Prepare Pan and Shape Dough for Second Rise
- Pour the remaining 45ml (3 tbsp) of olive oil into a 13x18 inch (half sheet) baking pan. Use your hands to spread it evenly across the bottom and up the sides.
- Gently punch down the risen dough to release the air. Transfer it to the center of the prepared pan.
- Using your fingertips, press and stretch the dough towards the corners of the pan. If it resists or shrinks back, cover it and let it rest for 10-15 minutes to relax the gluten, then continue stretching until it fills the pan.

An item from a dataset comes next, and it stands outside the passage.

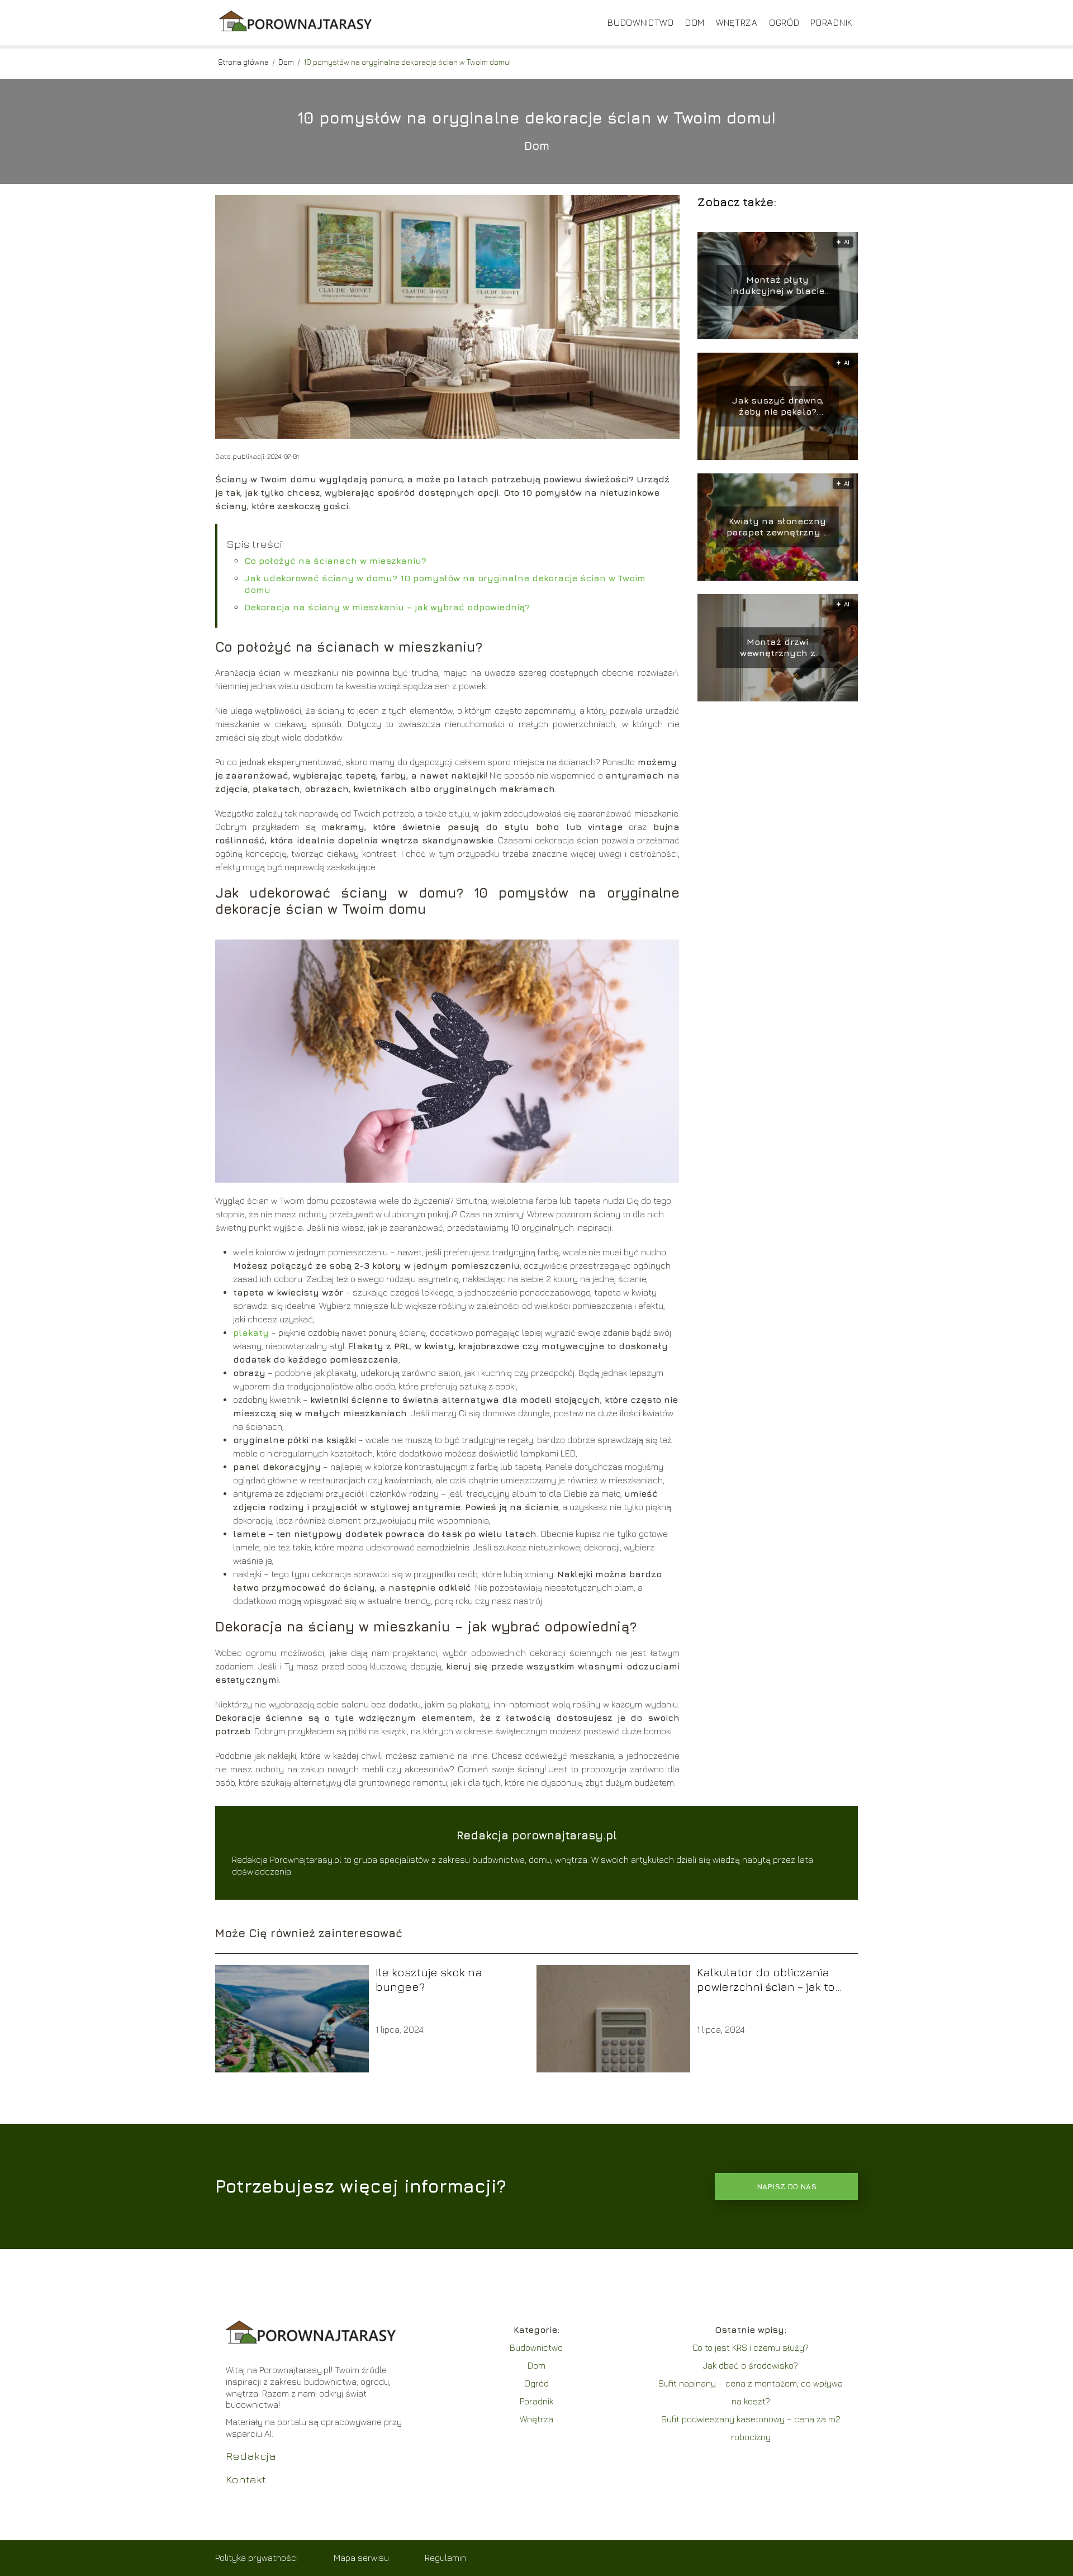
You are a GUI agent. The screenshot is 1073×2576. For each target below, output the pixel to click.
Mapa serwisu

- Cover the pan loosely with plastic wrap and let the dough rise again for 30-45 minutes, until it becomes puffy.
Preheat Oven and Prepare Toppings
- About 20 minutes into the second rise, preheat your oven to 425°F (220°C) with a rack in the lower-middle position.
- In a medium bowl, stir together the crushed tomatoes, minced garlic, dried oregano, and black pepper. Season with additional salt if needed (canned tomatoes vary).
Assemble and Bake the Pizza
- Once the dough has finished its second rise, gently dimple the surface with your fingertips, similar to making focaccia.
- Spread the tomato sauce evenly over the dough, leaving a small 1/2-inch border around the edges.
- Sprinkle the shredded mozzarella cheese evenly over the sauce, followed by the pepperoni slices.
- Place the baking sheet in the preheated oven and bake for 20-25 minutes.
Check for Doneness, Cool, and Serve
- The pizza is done when the cheese is bubbly and lightly browned, and the crust is golden. Carefully lift a corner with a spatula to check the bottom; it should be deep golden brown and crispy.
- If the bottom needs more color, move the pan to the lowest oven rack for the final 2-3 minutes of baking.
- Remove the pizza from the oven and let it cool in the pan for 5 minutes. This allows the crust to set.
- Carefully slide the pizza onto a large cutting board. Slice into 8 squares and serve immediately.
What to keep in mind.
5 tips from the recipe — small details that make a real difference to the final dish.
- 1Use a block of low-moisture mozzarella and shred it yourself. Pre-shredded cheese contains anti-caking agents that prevent it from melting smoothly.
- 2Don't skimp on the olive oil in the pan. It's essential for creating the signature crispy, almost-fried bottom crust of a Sicilian pizza.
- 3If your dough is very sticky, lightly oil your hands instead of adding more flour. This keeps the dough hydrated and tender.
- 4For a more complex flavor, let the dough cold-ferment. After the first rise, place the covered dough in the refrigerator for 24 to 72 hours before shaping.
- 5Letting the dough rest for 10-15 minutes if it resists stretching is crucial. Forcing it will only make it tougher.
Adapt it for your goals.
Flour Choice
For an even chewier crust with better structure, substitute bread flour for the all-purpose flour in a 1:1 ratio.
Topping VariationsTopping Variations
Feel free to add other classic toppings like cooked sausage, bell peppers, onions, or mushrooms. Add vegetables on top of the cheese to prevent a soggy crust.
Herbaceous CrustHerbaceous Crust
Add 1 teaspoon of dried oregano or Italian seasoning directly into the dough with the flour for an herb-infused crust.
Why this is on our healthy list.
Rich in Lycopene
The tomato sauce is an excellent source of lycopene, a powerful antioxidant linked to a reduced risk of certain chronic diseases.
Source of Calcium
Mozzarella cheese provides a good amount of calcium, which is essential for strong bones and teeth.
Provides Energy
The carbohydrate-rich crust serves as a quick and effective source of energy for the body.
Frequently asked questions
A single slice (1/8th of the pizza) contains approximately 590-610 calories, depending on the exact toppings and cheese used.